Beit Midrash
- Family and Society
- Current Events
- Coping with Difficulties
I notice that even those Jews who renounce Jewish tradition in spite of having been raised and educated in a religious environment, in the main do so out of personal hurt but not out of true knowledge of what is now being rejected. The fundamental error of Jewish ignorance is the confusion in the mind of the beholder of behavior and attitudes of religious Jews with the core beliefs of Judaism itself. Judaism does not guarantee perfect people. Ramban (Rabbi Moshe ben Nachman, thirteenth century Spain and Israel) ruefully admits that one may easily be an awful person "within the confines of Torah observance." But that awful person is not Judaism, though he or she may be very visibly Jewish in rote behavior and costume. The ignorant will identify that person with Judaism itself, simply out of ignorance as to the true values and teachings of Judaism. The current spate of books and movies by bitter and frustrated, and to a certain extent self-hating Jews who have left their religious upbringing and come from dysfunctional family situations is an example of this insidious form of ignorance. Not liking one’s father’s eating habits or behavior towards his wife does not justify blaspheming God, Judaism and Jewish tradition. There was a time when Jewish values - values, not merely knowledge - were part of Jewish society. Kindness, charity, the centrality of the Land of Israel, the holiness of Torah, all were natural byproducts of living in a Jewish milieu. Not so today, where ignorance of those values and confusion of them with non-Jewish apparent look-alikes reigns in a Jewish world of ignorance and lost pride and identity.
One obvious answer to Jewish ignorance is Jewish education. Even if a child does not attend a Jewish religious school, somehow some sort of Jewish education must be delivered to it. Otherwise that child and its descendants will be lost to the Jewish people. The traditional schoolroom is failing at its task as the current educational crisis here in Israel and in the Diaspora as well testifies. Education today is television, DVD’s, books, concerts, movies etc. It is almost heretical for me to write this but I feel that teaching core Jewish values - again, our history, the place of Torah in Jewish life, the importance of the Land of Israel, kindness and concern towards others, tolerance of differing viewpoints, the truly apolitical nature of Judaism - will help achieve a modicum of self-worth and Jewish pride within Jews of all ages and stations, in a way that facts, textbooks, homework assignments and strict demands about behavior will not.
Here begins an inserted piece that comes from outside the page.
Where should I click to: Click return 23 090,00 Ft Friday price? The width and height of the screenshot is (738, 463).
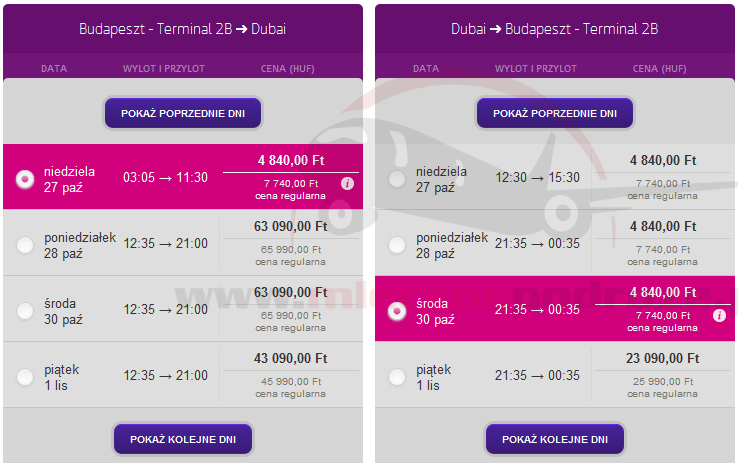664,359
And our professors and archeologists whose weird and unscientific attitudes to debunk the Bible and the Jewish past should be ignored to the extent possible. They, who are also so boastfully educated, are truly victims of their own ignorance of Judaism and its values. In New York there is a famous store that advertises: "An educated consumer is our best customer." A Jew educated in Jewish values and traditions and way of life is our best Jew.